“Ao acusar Cuba, não buscam apenas um bode expiatório, um agente externo; buscam alguém a quem culpar pelos protestos dos setores mais atingidos por uma economia que torna os ricos mais ricos e os pobres mais pobres”
No ato central pelos 73 anos dos ataques aos quartéis Moncada e Carlos Manuel de Céspedes, realizado em Pinar del Río, o presidente Miguel Díaz-Canel afirmou que Cuba enfrenta “um novo Moncada”, ao comparar a resistência atual ao bloqueio dos Estados Unidos com a luta revolucionária de 1953, relatou o Alma Plus TV.
“Ao acusar Cuba, não buscam apenas um bode expiatório, um agente externo; buscam alguém a quem culpar pelos protestos dos setores mais atingidos por uma economia que torna os ricos mais ricos e os pobres mais pobres”, afirmou.
Díaz-Canel ressaltou que “a imensa dor das famílias cubanas se confirma nas estatísticas”, citando mortes causadas pela falta de medicamentos e mais de 100 mil cirurgias que não podem ser realizadas devido aos apagões e à escassez de combustível para os geradores de apoio.

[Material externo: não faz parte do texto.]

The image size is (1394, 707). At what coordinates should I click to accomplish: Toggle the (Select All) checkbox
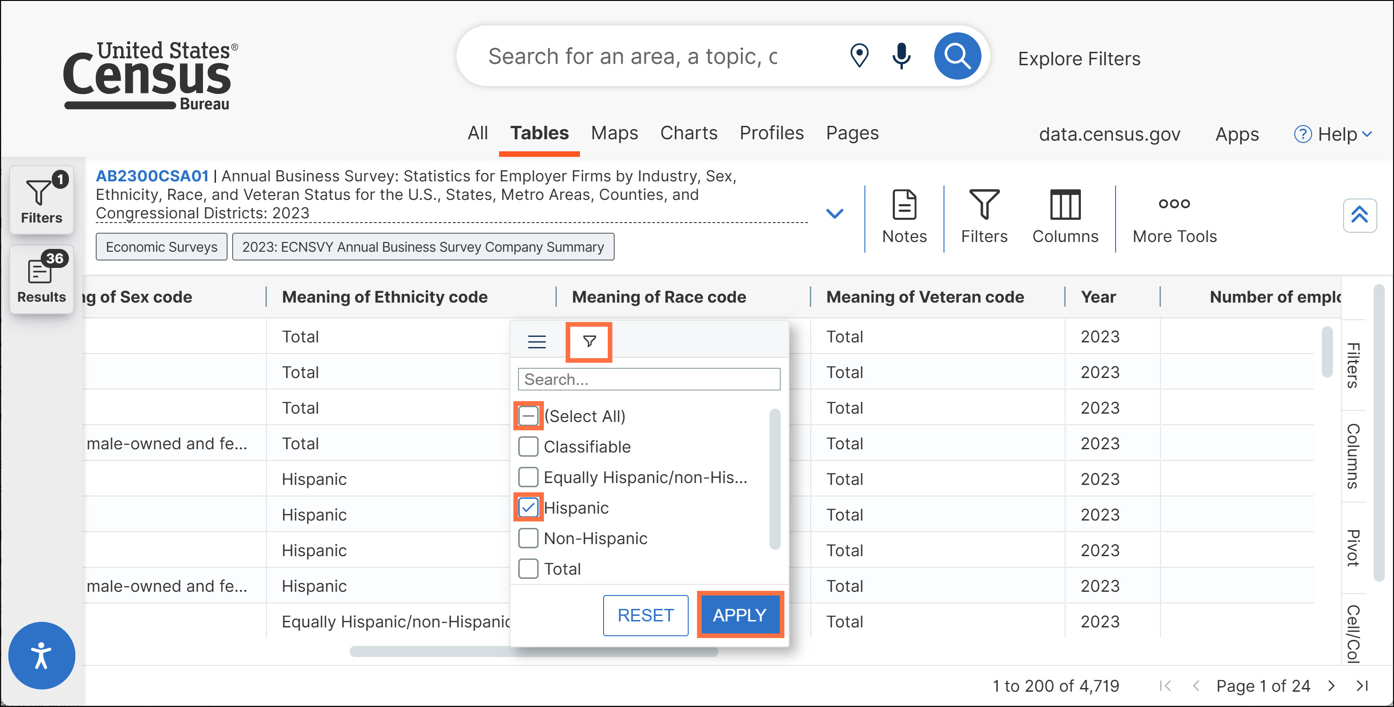528,416
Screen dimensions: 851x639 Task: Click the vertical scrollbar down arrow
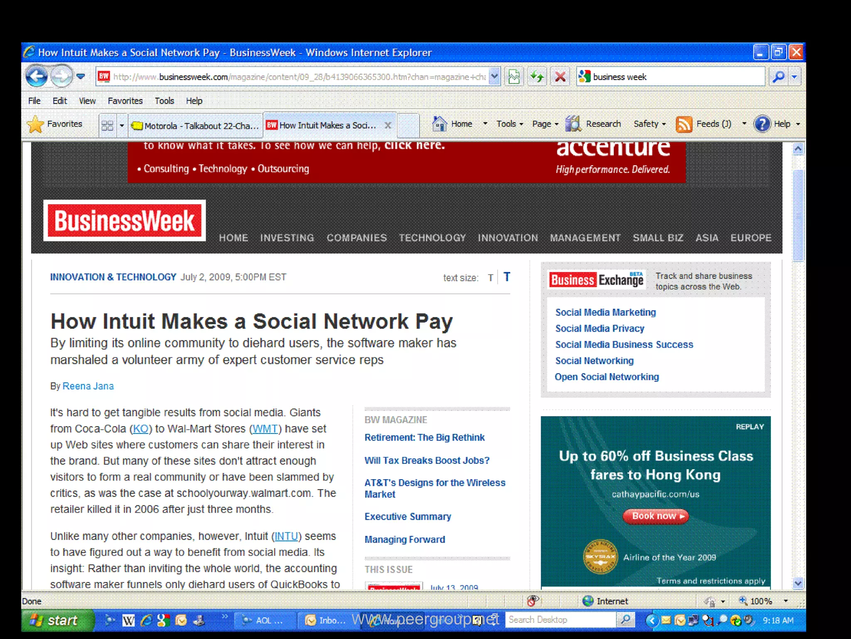point(797,583)
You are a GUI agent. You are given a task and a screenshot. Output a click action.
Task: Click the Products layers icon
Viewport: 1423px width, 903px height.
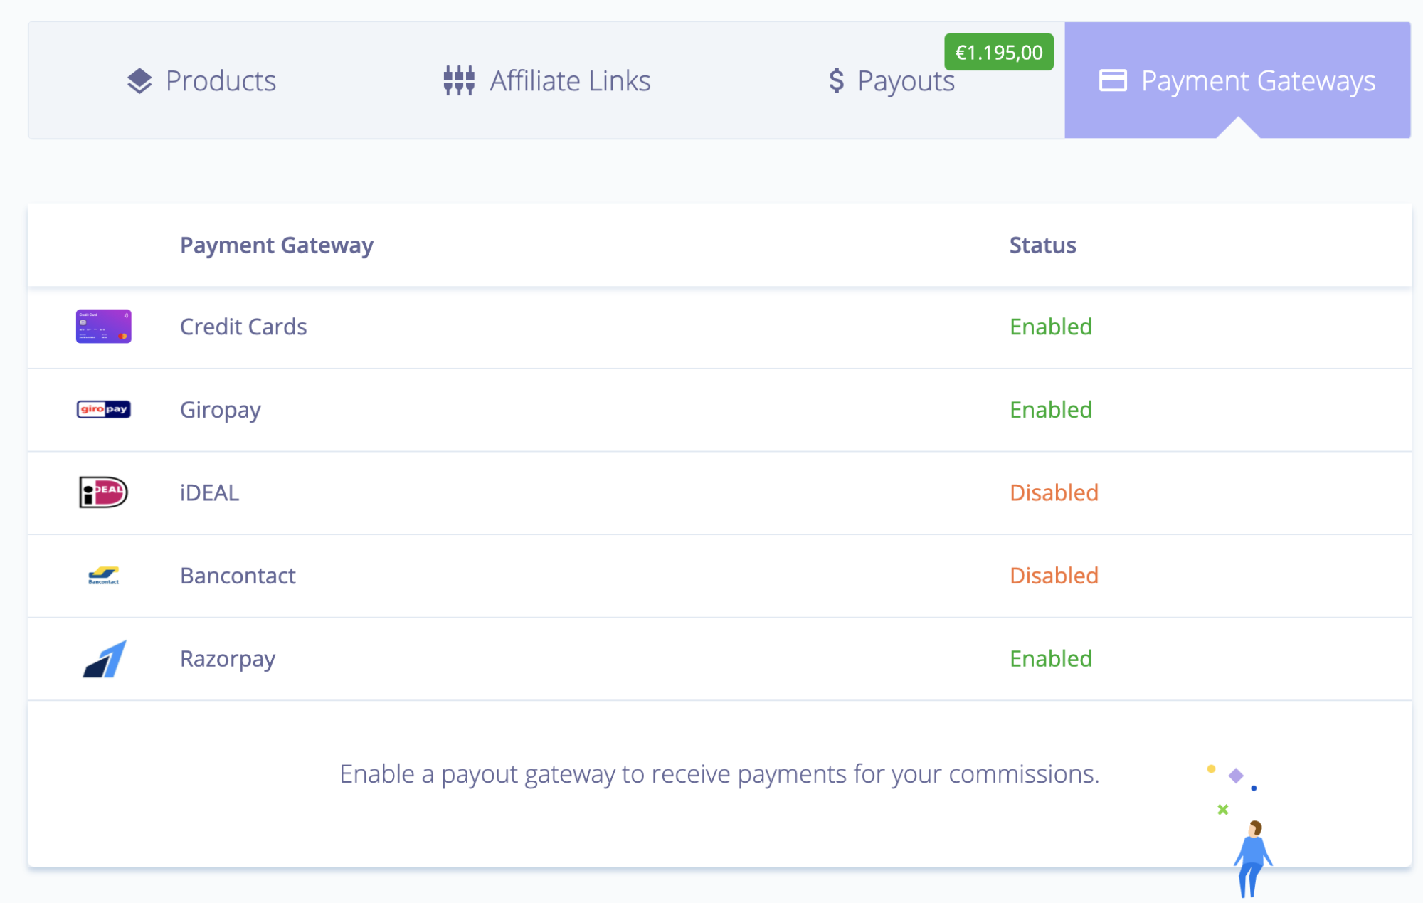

O presidente também agradeceu a solidariedade internacional a Cuba e conclamou as novas gerações a assumirem um papel protagonista na transformação do país, encerrando sua fala com uma mensagem de esperança e confiança na capacidade do povo cubano de superar as adversidades.
“A única ameaça à segurança na região, a verdadeira e real ameaça à paz mundial e à vida humana é a política de agressões que provoca fome, empobrecimento, migrações desordenadas, caos, instabilidade e dezenas de milhares de mortes em todo o mundo”, concluiu o presidente.